I drive past a construction site where bulldozers parked in muddy rivers of rainwater remind me of prehistoric creatures stranded, of floods, of life swept away. My every thought is dark and morbid and honed by the fear that Benton stood silently inside the doorway of the decomp room to send me a message. I fear the flaws he’s really talking about aren’t Marino’s. They’re mine.
“Please don’t punish him because of me,” I say quietly. “He’s not a predator. He’s not a rapist.”
Benton doesn’t respond.
“He’s certainly not a murderer.”
Benton is silent.
“Marino’s been framed; if nothing else he’s been discredited, been humiliated by Peggy Stanton’s killer.” I look at Benton as he stares straight ahead. “Please don’t use it as an opportunity to punish.” I mean as an opportunity to punish me.
The SUV splashes through water that has pooled in low-lying areas, broken branches littering the street, as neither of us speak, and the silence convinces me of what I suspect.
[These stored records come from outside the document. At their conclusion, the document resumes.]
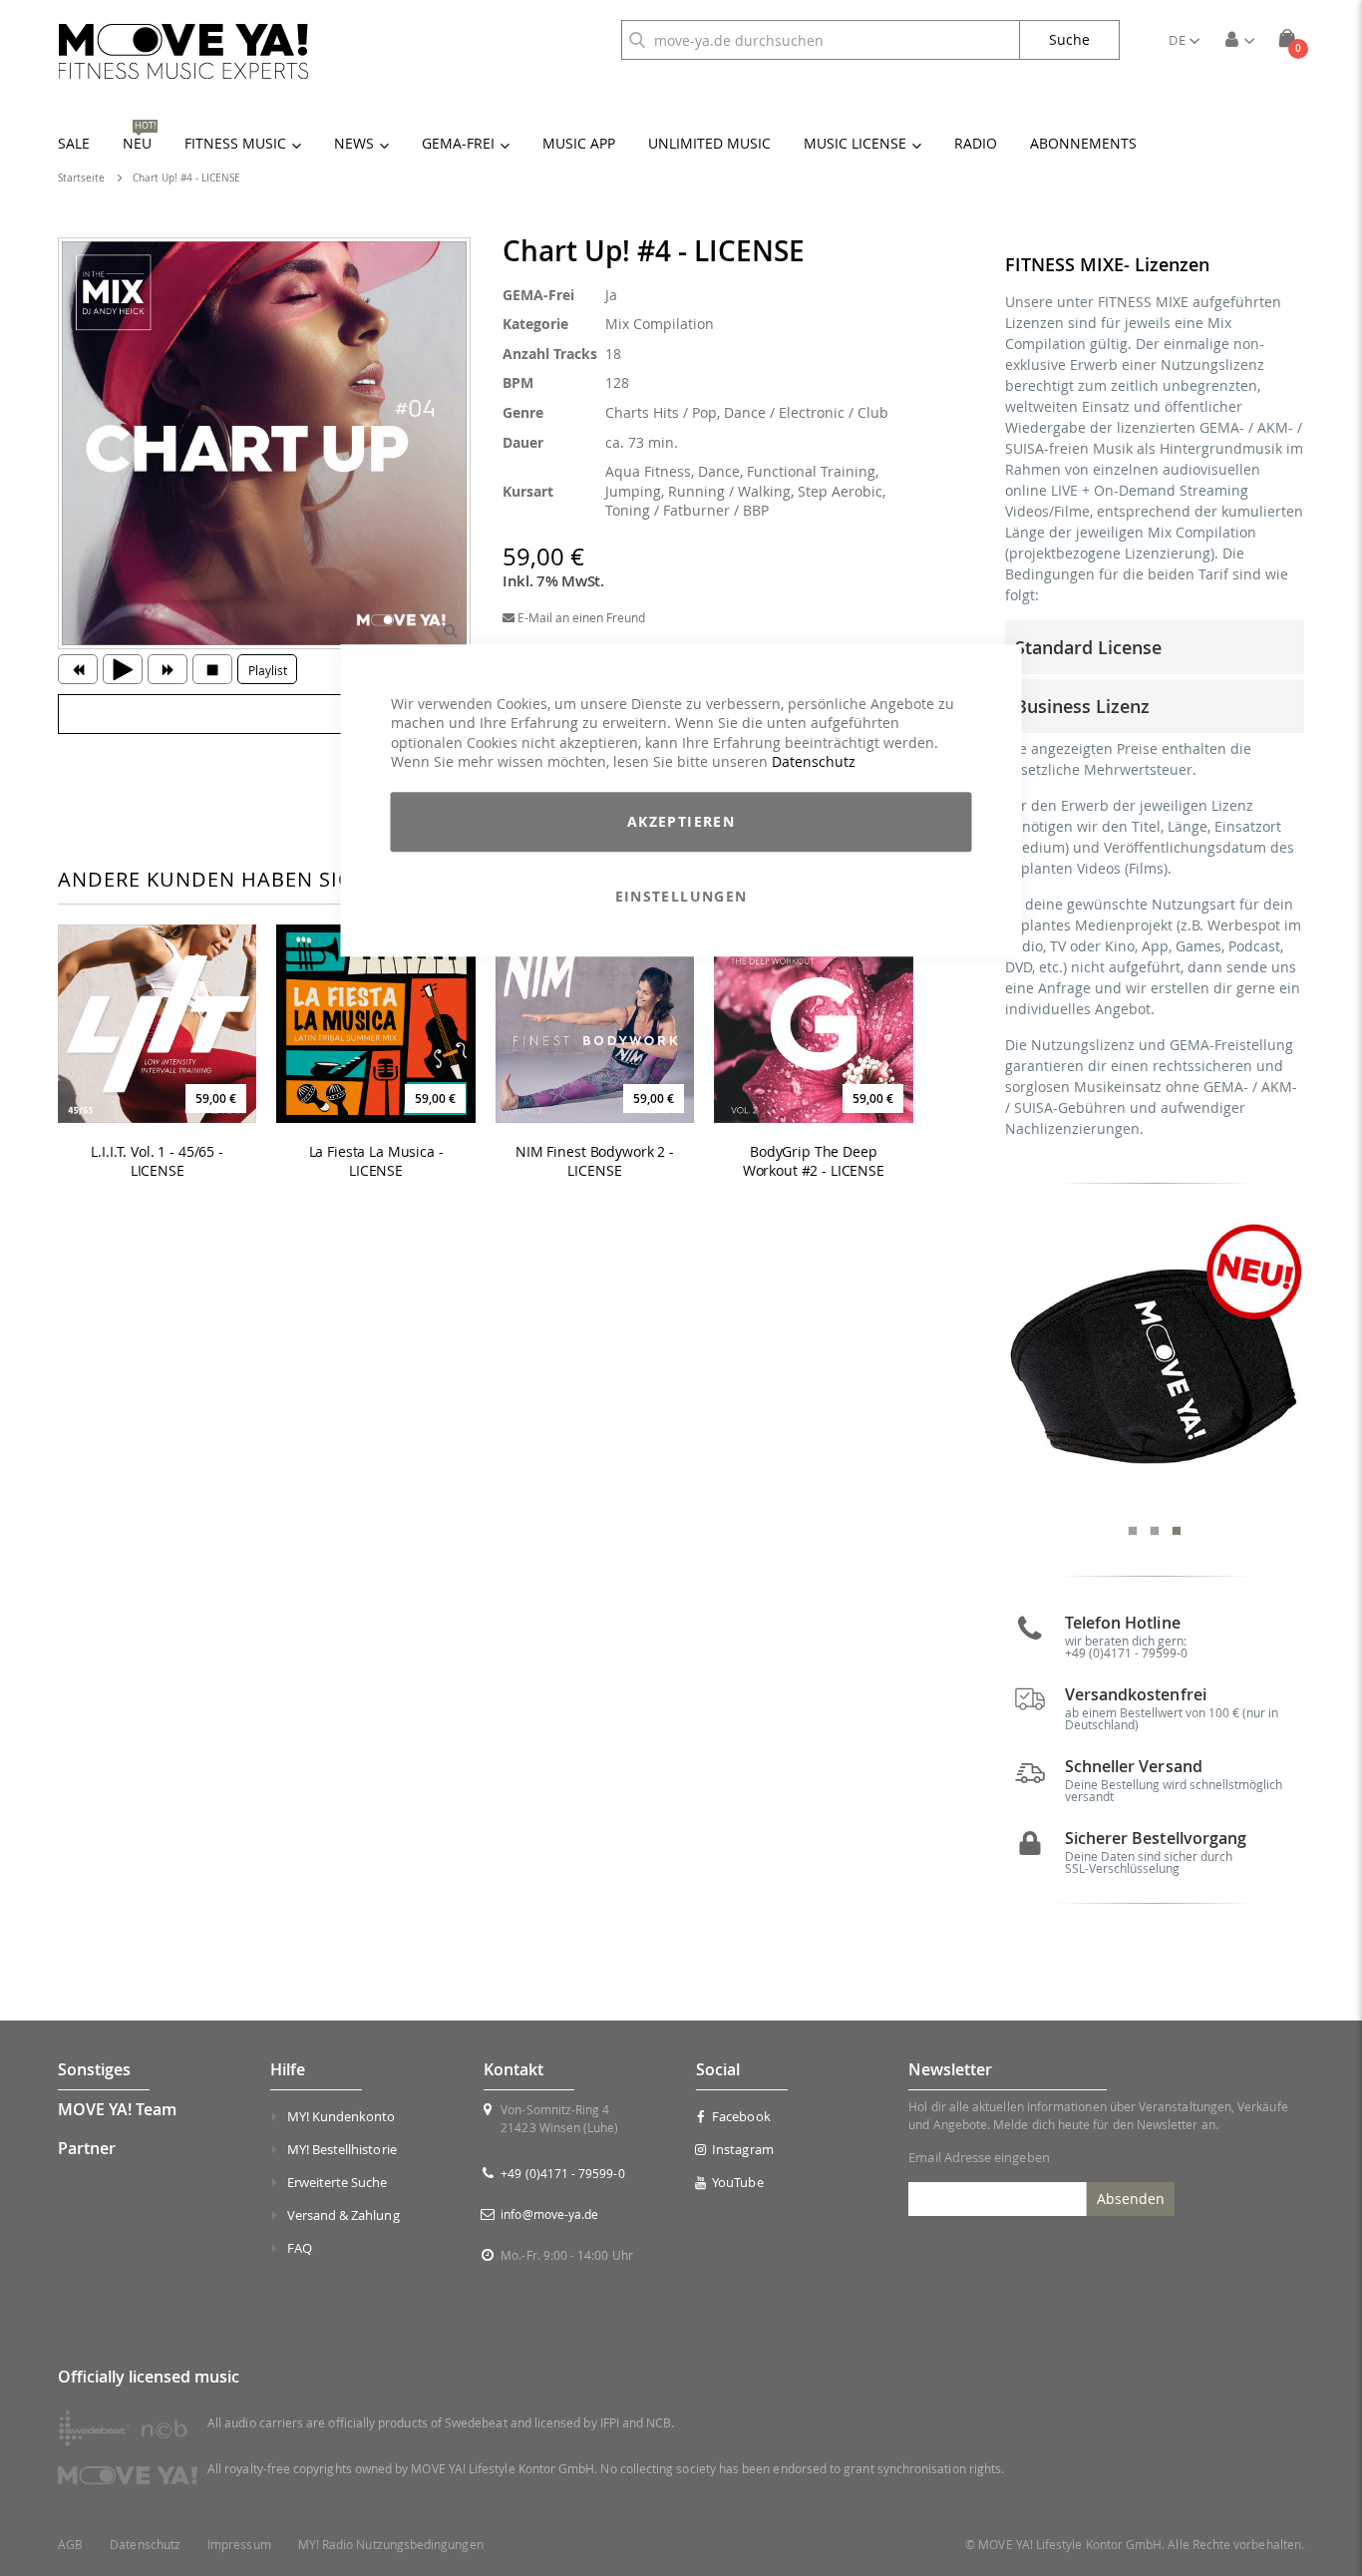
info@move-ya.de (549, 2214)
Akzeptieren (681, 821)
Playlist (267, 670)
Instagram (743, 2149)
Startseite (81, 178)
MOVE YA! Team (117, 2109)
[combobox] (820, 40)
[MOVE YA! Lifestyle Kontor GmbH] (183, 51)
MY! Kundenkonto (341, 2116)
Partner (87, 2148)
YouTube (737, 2182)
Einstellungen (681, 896)
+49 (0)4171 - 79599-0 (1126, 1652)
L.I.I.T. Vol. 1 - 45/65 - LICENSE (157, 1161)
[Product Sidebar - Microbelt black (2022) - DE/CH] (1155, 1364)
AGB (70, 2544)
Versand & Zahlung (343, 2215)
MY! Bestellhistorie (342, 2149)
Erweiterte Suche (337, 2182)
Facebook (741, 2116)
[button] (1184, 40)
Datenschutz (813, 762)
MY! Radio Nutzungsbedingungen (391, 2544)
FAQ (299, 2248)
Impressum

The space between us is vast and empty, as rain billows in sheets and dead leaves dart and swarm in the dark like bats.
“He was set up, yes. That much I believe,” Benton finally says, almost wearily. “God knows why anyone would bother. He’s perfectly capable of setting himself up. He doesn’t fucking need help.”
“Where is he? I hope he’s not alone right now.”
“With Lucy. He’s managed to make his compromised position much worse because of his rude defensive behavior.”